* _THE PROBLEM_: Reproduce every line of the listing below in full, moving each answer point by -54 on both its x and y coordinates. Omit the pictures.
[start PROVIDED ENTRIES]
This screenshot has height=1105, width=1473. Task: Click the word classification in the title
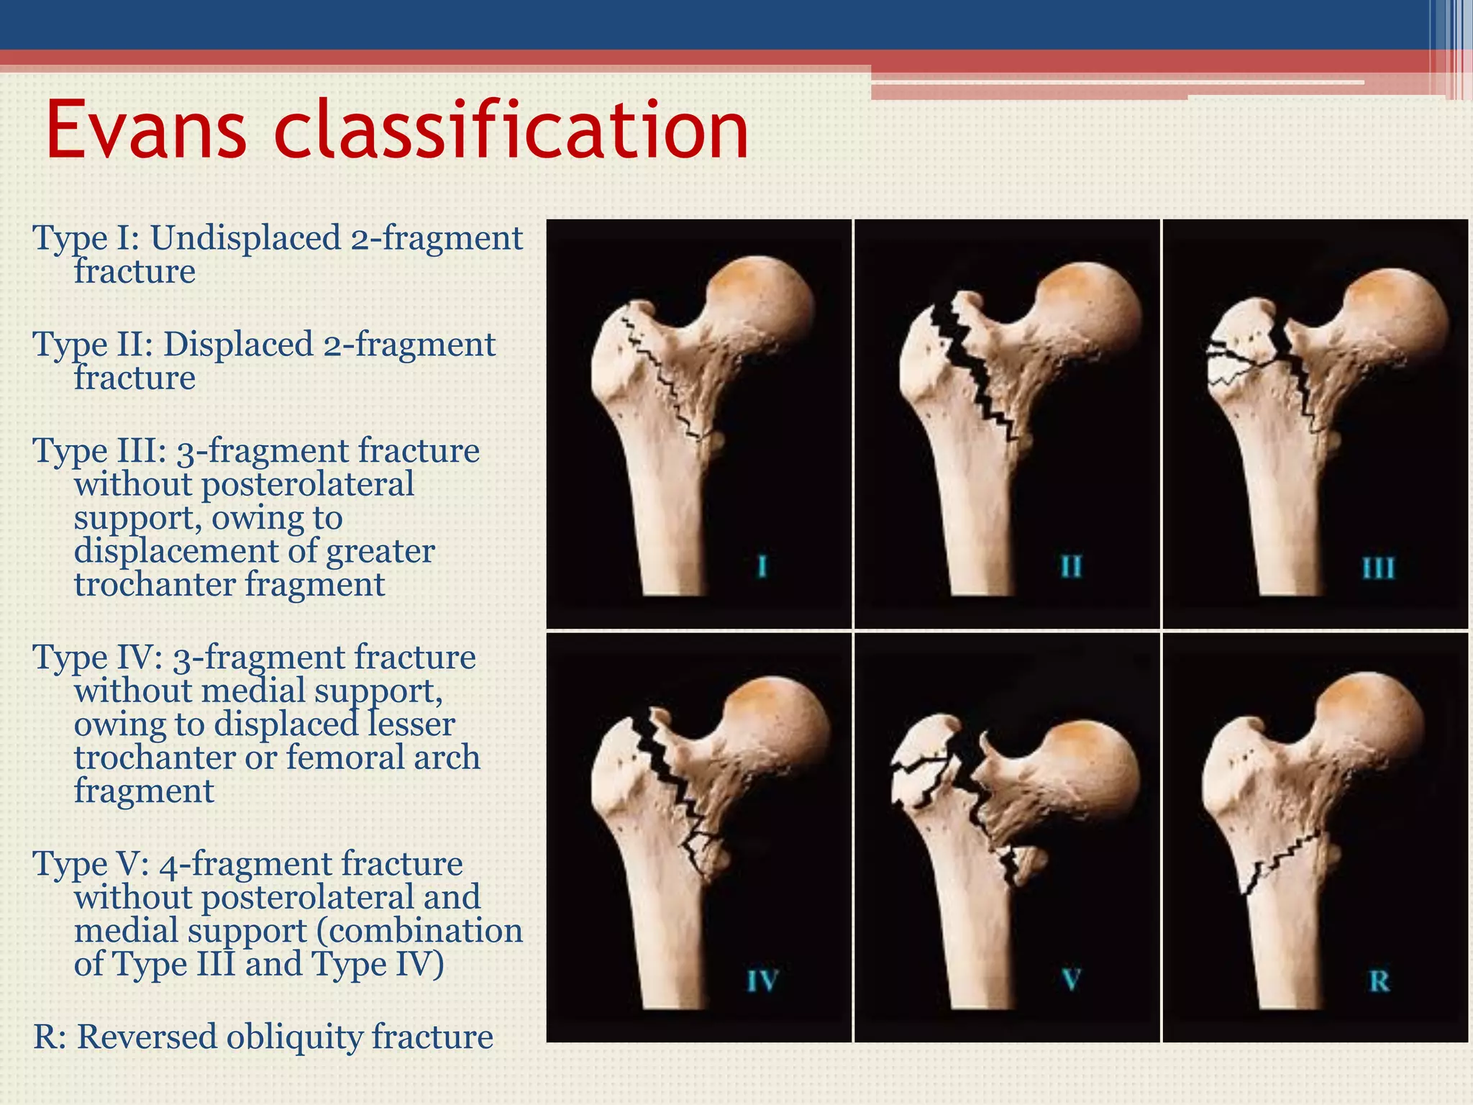point(511,131)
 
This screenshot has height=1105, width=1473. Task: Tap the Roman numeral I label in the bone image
point(762,567)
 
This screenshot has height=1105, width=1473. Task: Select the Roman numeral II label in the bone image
point(1071,567)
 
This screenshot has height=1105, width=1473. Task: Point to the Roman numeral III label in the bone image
point(1378,568)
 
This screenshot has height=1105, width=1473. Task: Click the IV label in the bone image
point(762,981)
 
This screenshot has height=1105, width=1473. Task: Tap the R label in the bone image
point(1379,981)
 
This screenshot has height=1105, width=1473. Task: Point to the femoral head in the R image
point(1374,719)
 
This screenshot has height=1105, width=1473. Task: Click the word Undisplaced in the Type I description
point(245,238)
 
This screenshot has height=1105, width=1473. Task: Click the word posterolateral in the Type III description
point(307,484)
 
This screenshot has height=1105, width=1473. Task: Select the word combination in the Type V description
point(424,931)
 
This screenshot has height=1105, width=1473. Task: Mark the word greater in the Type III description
point(380,551)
[end PROVIDED ENTRIES]
* _REPLY_:
This screenshot has height=1105, width=1473. Task: Click the word classification in the title
point(457,77)
 
This screenshot has height=1105, width=1473. Task: Tap the Roman numeral I label in the bone image
point(708,513)
 
This screenshot has height=1105, width=1473. Task: Select the Roman numeral II label in the bone image
point(1017,513)
 
This screenshot has height=1105, width=1473. Task: Point to the Roman numeral III label in the bone image
point(1324,514)
 
This screenshot has height=1105, width=1473. Task: Click the IV label in the bone image
point(708,927)
 
This screenshot has height=1105, width=1473. Task: Tap the R label in the bone image
point(1325,927)
 
This screenshot has height=1105, width=1473. Task: Point to the femoral head in the R image
point(1320,665)
 
This screenshot has height=1105, width=1473. Task: Click the word Undisplaced in the Type I description
point(191,184)
 
This screenshot has height=1105, width=1473. Task: Click the word posterolateral in the Type III description
point(253,430)
 
This screenshot has height=1105, width=1473. Task: Select the word combination in the Type V description
point(370,877)
 
This screenshot has height=1105, width=1473. Task: Mark the word greater in the Type III description
point(326,497)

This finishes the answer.